Stored items:
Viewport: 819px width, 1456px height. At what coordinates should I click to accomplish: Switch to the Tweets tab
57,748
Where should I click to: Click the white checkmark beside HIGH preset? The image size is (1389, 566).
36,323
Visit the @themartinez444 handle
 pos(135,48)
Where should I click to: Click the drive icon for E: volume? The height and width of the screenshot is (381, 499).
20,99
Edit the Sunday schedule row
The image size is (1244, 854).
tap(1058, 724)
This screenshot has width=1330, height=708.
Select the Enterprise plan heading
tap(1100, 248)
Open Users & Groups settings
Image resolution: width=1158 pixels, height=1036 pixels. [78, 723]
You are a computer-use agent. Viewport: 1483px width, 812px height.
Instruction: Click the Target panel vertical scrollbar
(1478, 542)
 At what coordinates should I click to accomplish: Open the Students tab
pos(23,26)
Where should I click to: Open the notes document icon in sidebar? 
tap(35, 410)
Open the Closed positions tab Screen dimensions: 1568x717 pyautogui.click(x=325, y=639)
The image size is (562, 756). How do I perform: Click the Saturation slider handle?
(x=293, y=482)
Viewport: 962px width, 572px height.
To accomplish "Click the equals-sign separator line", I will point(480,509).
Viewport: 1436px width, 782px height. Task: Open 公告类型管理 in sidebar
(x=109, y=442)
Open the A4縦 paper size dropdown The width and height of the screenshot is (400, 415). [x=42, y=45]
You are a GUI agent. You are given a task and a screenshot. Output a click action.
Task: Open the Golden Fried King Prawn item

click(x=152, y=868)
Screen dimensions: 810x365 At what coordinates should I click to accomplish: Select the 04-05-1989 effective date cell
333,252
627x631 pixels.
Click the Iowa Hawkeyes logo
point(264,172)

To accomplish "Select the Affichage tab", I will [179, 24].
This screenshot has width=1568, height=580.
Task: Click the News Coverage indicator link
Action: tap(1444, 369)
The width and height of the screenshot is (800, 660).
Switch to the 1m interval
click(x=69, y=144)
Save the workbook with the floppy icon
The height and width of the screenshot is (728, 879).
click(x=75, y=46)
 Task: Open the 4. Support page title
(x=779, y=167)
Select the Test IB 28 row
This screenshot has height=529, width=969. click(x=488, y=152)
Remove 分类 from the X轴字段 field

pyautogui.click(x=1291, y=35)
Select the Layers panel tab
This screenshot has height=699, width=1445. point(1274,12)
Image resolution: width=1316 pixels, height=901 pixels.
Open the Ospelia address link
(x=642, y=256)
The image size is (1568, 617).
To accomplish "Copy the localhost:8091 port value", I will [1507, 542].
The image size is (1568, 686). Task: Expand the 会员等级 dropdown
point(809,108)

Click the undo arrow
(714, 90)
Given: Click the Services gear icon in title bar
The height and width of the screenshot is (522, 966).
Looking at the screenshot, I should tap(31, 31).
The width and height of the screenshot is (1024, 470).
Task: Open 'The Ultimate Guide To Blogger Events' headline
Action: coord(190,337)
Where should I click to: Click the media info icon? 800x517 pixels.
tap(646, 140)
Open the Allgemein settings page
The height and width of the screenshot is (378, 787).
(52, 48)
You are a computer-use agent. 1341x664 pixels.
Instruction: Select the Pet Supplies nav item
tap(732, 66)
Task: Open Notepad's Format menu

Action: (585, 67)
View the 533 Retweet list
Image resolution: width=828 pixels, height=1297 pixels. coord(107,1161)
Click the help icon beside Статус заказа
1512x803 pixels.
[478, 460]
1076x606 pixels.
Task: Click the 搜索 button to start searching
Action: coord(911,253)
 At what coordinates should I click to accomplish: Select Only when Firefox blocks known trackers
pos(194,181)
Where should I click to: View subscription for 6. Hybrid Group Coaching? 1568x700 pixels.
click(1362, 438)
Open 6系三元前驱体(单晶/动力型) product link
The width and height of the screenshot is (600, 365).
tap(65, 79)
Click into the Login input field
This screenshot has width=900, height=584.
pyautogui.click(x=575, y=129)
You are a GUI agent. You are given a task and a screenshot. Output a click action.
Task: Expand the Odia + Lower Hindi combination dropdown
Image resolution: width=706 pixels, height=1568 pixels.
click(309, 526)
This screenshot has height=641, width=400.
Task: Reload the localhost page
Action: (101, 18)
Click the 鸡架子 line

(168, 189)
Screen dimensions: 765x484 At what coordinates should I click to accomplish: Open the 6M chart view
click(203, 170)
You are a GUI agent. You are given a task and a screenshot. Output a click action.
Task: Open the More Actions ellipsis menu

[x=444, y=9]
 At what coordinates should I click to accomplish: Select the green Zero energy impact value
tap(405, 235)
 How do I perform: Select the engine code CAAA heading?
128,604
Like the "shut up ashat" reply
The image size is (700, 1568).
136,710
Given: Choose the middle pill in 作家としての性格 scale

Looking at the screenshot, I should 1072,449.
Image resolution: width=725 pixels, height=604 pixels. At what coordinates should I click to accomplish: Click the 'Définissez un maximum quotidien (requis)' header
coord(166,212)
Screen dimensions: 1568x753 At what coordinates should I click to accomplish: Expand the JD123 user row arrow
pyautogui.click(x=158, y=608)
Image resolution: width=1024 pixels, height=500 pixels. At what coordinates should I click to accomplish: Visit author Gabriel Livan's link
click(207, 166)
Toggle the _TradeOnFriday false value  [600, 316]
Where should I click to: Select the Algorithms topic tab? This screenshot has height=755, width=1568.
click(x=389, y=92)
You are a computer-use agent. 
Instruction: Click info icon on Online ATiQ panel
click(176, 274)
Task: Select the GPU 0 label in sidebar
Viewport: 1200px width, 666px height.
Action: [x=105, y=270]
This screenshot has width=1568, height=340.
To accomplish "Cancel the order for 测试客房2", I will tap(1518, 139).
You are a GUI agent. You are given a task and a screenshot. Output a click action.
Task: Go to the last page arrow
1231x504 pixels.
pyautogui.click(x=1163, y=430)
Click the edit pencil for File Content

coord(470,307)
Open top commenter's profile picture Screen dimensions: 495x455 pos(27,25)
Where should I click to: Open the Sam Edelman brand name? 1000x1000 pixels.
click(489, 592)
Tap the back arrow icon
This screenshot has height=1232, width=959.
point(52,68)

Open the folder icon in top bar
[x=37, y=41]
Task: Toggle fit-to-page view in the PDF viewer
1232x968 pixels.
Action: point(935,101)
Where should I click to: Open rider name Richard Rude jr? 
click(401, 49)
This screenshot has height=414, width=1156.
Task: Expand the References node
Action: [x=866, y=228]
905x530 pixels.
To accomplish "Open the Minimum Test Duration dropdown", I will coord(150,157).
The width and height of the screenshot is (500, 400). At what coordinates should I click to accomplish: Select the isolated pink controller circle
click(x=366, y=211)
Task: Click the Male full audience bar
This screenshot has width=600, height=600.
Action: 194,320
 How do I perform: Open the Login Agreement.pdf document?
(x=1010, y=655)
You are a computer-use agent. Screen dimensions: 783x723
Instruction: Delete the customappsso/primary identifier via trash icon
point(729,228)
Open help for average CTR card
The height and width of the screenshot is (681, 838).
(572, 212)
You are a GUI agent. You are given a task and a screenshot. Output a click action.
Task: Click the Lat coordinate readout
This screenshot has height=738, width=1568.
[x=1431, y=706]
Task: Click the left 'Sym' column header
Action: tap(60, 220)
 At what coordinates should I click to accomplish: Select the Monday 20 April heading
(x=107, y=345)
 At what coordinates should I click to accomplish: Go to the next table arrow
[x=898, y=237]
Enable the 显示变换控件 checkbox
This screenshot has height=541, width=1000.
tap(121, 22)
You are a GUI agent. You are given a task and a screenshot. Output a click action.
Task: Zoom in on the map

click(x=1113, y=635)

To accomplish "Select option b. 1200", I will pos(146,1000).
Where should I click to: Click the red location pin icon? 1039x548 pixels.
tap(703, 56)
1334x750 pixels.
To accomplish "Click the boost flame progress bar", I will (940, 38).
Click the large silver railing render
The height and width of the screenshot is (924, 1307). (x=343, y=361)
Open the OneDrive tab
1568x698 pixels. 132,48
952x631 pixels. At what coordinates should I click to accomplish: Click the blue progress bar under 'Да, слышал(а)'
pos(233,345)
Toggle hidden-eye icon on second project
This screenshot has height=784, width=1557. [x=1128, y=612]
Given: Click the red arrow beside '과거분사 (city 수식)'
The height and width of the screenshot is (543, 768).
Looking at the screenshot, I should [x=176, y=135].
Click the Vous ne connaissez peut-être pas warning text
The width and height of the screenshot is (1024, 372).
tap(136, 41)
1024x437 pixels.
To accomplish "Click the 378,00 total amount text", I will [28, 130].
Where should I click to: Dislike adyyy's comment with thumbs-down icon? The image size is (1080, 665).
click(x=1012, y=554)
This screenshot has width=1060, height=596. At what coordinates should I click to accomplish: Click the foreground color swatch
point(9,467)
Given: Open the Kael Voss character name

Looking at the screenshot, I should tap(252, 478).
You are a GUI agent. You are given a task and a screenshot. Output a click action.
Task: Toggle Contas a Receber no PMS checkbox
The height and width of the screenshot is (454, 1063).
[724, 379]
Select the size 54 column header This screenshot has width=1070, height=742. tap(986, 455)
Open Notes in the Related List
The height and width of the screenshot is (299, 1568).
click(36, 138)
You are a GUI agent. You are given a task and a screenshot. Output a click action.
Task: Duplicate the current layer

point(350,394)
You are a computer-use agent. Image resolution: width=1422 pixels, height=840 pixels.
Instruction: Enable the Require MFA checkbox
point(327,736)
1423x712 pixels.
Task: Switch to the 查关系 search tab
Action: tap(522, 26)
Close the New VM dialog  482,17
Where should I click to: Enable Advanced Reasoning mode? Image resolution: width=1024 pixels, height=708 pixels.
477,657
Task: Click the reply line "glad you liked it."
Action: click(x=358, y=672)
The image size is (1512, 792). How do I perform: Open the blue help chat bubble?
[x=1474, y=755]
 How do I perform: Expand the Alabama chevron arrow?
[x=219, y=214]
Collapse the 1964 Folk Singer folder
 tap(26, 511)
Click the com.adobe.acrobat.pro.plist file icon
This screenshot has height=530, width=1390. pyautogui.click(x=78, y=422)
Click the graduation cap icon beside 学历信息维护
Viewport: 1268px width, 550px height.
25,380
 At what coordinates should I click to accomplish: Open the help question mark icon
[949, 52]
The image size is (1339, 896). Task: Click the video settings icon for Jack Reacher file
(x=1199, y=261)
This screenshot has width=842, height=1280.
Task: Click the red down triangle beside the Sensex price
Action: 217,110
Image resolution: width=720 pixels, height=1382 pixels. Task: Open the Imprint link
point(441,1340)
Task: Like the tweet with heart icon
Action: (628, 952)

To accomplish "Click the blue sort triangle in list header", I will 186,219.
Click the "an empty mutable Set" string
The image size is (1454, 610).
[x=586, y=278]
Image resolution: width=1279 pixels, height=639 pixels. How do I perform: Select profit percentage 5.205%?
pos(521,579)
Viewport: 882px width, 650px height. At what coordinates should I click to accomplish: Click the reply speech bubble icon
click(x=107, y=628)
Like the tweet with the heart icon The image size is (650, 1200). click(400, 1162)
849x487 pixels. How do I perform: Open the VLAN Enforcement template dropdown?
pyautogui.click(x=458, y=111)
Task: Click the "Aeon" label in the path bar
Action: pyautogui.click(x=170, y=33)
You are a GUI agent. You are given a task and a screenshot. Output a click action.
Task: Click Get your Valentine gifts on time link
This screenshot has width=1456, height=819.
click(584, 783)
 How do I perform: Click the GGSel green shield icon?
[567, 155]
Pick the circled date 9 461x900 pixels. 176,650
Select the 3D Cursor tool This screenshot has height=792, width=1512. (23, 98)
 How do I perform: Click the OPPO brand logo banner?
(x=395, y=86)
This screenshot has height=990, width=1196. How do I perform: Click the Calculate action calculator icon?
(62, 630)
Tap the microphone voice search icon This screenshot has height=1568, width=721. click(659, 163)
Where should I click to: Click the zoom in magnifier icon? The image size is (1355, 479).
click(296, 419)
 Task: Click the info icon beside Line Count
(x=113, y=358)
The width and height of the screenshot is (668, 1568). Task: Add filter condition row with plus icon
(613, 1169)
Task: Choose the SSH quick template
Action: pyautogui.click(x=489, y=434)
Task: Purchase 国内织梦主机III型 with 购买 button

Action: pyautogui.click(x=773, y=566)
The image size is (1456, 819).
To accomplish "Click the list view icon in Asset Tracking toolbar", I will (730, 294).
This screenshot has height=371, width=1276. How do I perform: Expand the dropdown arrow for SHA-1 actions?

WORK TASK: Find the word "computer" in the entries and show each line where it is found.

SOLVED EXERCISE:
You are a computer-use agent. Viewport: 1483px width, 812px height.
You are a computer-use agent. 1341x664 pixels.
You are a computer-use agent. 
You are a computer-use agent. Screen dimensions: 783x723
You are a computer-use agent. Image resolution: width=1422 pixels, height=840 pixels.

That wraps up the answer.